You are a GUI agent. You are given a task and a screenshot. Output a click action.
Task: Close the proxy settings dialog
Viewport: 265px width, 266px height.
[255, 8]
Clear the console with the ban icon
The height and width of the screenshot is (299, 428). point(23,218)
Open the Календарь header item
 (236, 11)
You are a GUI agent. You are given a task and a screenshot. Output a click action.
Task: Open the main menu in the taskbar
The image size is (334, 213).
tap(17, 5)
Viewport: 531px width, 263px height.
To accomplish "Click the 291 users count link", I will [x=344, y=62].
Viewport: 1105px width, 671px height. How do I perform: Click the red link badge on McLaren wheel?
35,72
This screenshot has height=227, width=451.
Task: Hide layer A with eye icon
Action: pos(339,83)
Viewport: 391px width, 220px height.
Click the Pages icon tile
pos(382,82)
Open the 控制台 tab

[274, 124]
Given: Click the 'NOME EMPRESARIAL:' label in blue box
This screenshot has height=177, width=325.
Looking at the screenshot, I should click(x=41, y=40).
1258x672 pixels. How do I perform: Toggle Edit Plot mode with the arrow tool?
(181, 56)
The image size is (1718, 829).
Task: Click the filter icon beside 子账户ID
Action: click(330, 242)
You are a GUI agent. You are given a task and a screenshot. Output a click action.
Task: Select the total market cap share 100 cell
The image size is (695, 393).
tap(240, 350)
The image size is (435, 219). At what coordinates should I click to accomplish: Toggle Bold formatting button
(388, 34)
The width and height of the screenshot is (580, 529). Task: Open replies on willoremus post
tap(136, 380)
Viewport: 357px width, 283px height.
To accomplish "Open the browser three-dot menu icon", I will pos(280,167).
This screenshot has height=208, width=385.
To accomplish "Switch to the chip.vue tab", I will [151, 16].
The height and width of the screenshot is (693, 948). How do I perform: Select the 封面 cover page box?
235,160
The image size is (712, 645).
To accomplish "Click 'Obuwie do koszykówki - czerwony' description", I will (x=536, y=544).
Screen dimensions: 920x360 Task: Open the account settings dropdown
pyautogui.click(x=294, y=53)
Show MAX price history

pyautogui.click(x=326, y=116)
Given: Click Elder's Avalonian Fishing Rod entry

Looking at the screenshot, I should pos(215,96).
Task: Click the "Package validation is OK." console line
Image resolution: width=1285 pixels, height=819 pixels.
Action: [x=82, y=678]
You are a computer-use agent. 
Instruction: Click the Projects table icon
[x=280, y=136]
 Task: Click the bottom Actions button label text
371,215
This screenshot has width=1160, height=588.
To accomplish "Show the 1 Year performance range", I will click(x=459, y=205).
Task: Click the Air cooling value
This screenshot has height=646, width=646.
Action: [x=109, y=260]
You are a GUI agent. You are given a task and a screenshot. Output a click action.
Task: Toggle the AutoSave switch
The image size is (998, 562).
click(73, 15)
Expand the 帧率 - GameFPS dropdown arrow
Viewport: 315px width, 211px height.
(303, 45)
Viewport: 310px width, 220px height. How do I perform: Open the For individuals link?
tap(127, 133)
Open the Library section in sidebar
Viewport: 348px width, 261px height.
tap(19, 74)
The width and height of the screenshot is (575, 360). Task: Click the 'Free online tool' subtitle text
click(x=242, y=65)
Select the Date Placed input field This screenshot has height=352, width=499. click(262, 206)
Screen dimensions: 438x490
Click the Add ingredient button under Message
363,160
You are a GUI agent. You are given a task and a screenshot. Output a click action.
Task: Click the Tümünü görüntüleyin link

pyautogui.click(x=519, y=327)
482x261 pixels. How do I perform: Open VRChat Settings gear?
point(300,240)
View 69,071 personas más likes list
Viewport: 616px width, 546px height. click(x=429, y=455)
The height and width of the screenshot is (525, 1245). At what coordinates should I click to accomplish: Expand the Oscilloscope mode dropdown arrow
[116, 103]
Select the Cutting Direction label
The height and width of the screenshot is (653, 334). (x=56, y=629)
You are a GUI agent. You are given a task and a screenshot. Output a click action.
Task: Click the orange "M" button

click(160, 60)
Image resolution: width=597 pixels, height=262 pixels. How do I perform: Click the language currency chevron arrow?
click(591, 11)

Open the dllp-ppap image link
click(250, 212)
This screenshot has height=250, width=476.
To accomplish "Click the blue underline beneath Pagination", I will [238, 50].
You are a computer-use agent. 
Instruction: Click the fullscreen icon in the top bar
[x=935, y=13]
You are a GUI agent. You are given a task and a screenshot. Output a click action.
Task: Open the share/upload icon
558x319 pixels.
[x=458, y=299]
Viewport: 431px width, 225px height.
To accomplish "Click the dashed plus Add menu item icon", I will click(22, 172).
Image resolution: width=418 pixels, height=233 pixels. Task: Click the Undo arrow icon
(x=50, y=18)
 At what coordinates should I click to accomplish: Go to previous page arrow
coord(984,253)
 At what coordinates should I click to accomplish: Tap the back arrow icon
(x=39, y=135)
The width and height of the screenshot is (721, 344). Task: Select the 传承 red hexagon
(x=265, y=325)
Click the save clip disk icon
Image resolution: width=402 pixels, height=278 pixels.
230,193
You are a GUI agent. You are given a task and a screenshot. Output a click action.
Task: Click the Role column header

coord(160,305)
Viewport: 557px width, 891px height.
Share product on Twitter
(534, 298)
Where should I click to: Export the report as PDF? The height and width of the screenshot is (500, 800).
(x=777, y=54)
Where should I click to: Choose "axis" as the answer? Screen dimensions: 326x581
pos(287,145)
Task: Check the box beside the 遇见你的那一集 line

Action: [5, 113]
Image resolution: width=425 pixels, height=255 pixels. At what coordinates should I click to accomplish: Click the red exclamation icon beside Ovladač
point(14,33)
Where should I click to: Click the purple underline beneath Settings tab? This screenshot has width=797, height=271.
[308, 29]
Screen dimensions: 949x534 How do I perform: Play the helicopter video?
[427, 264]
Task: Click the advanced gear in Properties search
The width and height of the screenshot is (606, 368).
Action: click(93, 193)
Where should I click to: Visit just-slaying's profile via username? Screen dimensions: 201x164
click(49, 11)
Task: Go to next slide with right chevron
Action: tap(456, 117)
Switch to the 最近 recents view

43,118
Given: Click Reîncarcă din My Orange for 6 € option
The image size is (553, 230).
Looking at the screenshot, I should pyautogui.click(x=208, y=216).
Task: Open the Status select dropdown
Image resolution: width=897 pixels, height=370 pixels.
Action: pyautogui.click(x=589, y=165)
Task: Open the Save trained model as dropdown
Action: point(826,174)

::::::

:: TASK TO COMPLETE ::
An exact copy of every entry is required.

:: REPLY ::
You are a GUI agent. You are given a task and a screenshot. Output a click action.
Task: Close the proxy settings dialog
Viewport: 265px width, 266px height.
[255, 8]
Clear the console with the ban icon
The height and width of the screenshot is (299, 428). point(23,218)
Open the Календарь header item
 (236, 11)
You are a GUI agent. You are given a task and a screenshot. Output a click action.
Task: Open the main menu in the taskbar
The image size is (334, 213).
tap(17, 5)
Viewport: 531px width, 263px height.
To accomplish "Click the 291 users count link", I will [x=344, y=62].
Viewport: 1105px width, 671px height. How do I perform: Click the red link badge on McLaren wheel?
35,72
This screenshot has height=227, width=451.
Task: Hide layer A with eye icon
Action: pos(339,83)
Viewport: 391px width, 220px height.
Click the Pages icon tile
pos(382,82)
Open the 控制台 tab

[274, 124]
Given: Click the 'NOME EMPRESARIAL:' label in blue box
This screenshot has height=177, width=325.
Looking at the screenshot, I should click(x=41, y=40).
1258x672 pixels. How do I perform: Toggle Edit Plot mode with the arrow tool?
(181, 56)
The image size is (1718, 829).
Task: Click the filter icon beside 子账户ID
Action: click(330, 242)
You are a GUI agent. You are given a task and a screenshot. Output a click action.
Task: Select the total market cap share 100 cell
The image size is (695, 393).
tap(240, 350)
The image size is (435, 219). At what coordinates should I click to accomplish: Toggle Bold formatting button
(388, 34)
The width and height of the screenshot is (580, 529). Task: Open replies on willoremus post
tap(136, 380)
Viewport: 357px width, 283px height.
To accomplish "Open the browser three-dot menu icon", I will pos(280,167).
This screenshot has height=208, width=385.
To accomplish "Switch to the chip.vue tab", I will [151, 16].
The height and width of the screenshot is (693, 948). How do I perform: Select the 封面 cover page box?
235,160
The image size is (712, 645).
To accomplish "Click 'Obuwie do koszykówki - czerwony' description", I will (x=536, y=544).
Screen dimensions: 920x360 Task: Open the account settings dropdown
pyautogui.click(x=294, y=53)
Show MAX price history

pyautogui.click(x=326, y=116)
Given: Click Elder's Avalonian Fishing Rod entry

Looking at the screenshot, I should pos(215,96).
Task: Click the "Package validation is OK." console line
Image resolution: width=1285 pixels, height=819 pixels.
Action: [x=82, y=678]
You are a computer-use agent. 
Instruction: Click the Projects table icon
[x=280, y=136]
 Task: Click the bottom Actions button label text
371,215
This screenshot has width=1160, height=588.
To accomplish "Show the 1 Year performance range", I will click(x=459, y=205).
Task: Click the Air cooling value
This screenshot has height=646, width=646.
Action: [x=109, y=260]
You are a GUI agent. You are given a task and a screenshot. Output a click action.
Task: Toggle the AutoSave switch
The image size is (998, 562).
click(73, 15)
Expand the 帧率 - GameFPS dropdown arrow
Viewport: 315px width, 211px height.
(303, 45)
Viewport: 310px width, 220px height. How do I perform: Open the For individuals link?
tap(127, 133)
Open the Library section in sidebar
Viewport: 348px width, 261px height.
tap(19, 74)
The width and height of the screenshot is (575, 360). Task: Click the 'Free online tool' subtitle text
click(x=242, y=65)
Select the Date Placed input field This screenshot has height=352, width=499. click(262, 206)
Screen dimensions: 438x490
Click the Add ingredient button under Message
363,160
You are a GUI agent. You are given a task and a screenshot. Output a click action.
Task: Click the Tümünü görüntüleyin link

pyautogui.click(x=519, y=327)
482x261 pixels. How do I perform: Open VRChat Settings gear?
point(300,240)
View 69,071 personas más likes list
Viewport: 616px width, 546px height. click(x=429, y=455)
The height and width of the screenshot is (525, 1245). At what coordinates should I click to accomplish: Expand the Oscilloscope mode dropdown arrow
[116, 103]
Select the Cutting Direction label
The height and width of the screenshot is (653, 334). (x=56, y=629)
You are a GUI agent. You are given a task and a screenshot. Output a click action.
Task: Click the orange "M" button

click(160, 60)
Image resolution: width=597 pixels, height=262 pixels. How do I perform: Click the language currency chevron arrow?
click(591, 11)

Open the dllp-ppap image link
click(250, 212)
This screenshot has height=250, width=476.
To accomplish "Click the blue underline beneath Pagination", I will [238, 50].
You are a computer-use agent. 
Instruction: Click the fullscreen icon in the top bar
[x=935, y=13]
You are a GUI agent. You are given a task and a screenshot. Output a click action.
Task: Open the share/upload icon
558x319 pixels.
[x=458, y=299]
Viewport: 431px width, 225px height.
To accomplish "Click the dashed plus Add menu item icon", I will click(22, 172).
Image resolution: width=418 pixels, height=233 pixels. Task: Click the Undo arrow icon
(x=50, y=18)
 At what coordinates should I click to accomplish: Go to previous page arrow
coord(984,253)
 At what coordinates should I click to accomplish: Tap the back arrow icon
(x=39, y=135)
The width and height of the screenshot is (721, 344). Task: Select the 传承 red hexagon
(x=265, y=325)
Click the save clip disk icon
Image resolution: width=402 pixels, height=278 pixels.
230,193
You are a GUI agent. You are given a task and a screenshot. Output a click action.
Task: Click the Role column header

coord(160,305)
Viewport: 557px width, 891px height.
Share product on Twitter
(534, 298)
Where should I click to: Export the report as PDF? The height and width of the screenshot is (500, 800).
(x=777, y=54)
Where should I click to: Choose "axis" as the answer? Screen dimensions: 326x581
pos(287,145)
Task: Check the box beside the 遇见你的那一集 line

Action: [5, 113]
Image resolution: width=425 pixels, height=255 pixels. At what coordinates should I click to accomplish: Click the red exclamation icon beside Ovladač
point(14,33)
Where should I click to: Click the purple underline beneath Settings tab? This screenshot has width=797, height=271.
[308, 29]
Screen dimensions: 949x534 How do I perform: Play the helicopter video?
[427, 264]
Task: Click the advanced gear in Properties search
The width and height of the screenshot is (606, 368).
Action: click(93, 193)
Where should I click to: Visit just-slaying's profile via username? Screen dimensions: 201x164
click(49, 11)
Task: Go to next slide with right chevron
Action: tap(456, 117)
Switch to the 最近 recents view

43,118
Given: Click Reîncarcă din My Orange for 6 € option
The image size is (553, 230).
Looking at the screenshot, I should pyautogui.click(x=208, y=216).
Task: Open the Status select dropdown
Image resolution: width=897 pixels, height=370 pixels.
Action: pyautogui.click(x=589, y=165)
Task: Open the Save trained model as dropdown
Action: point(826,174)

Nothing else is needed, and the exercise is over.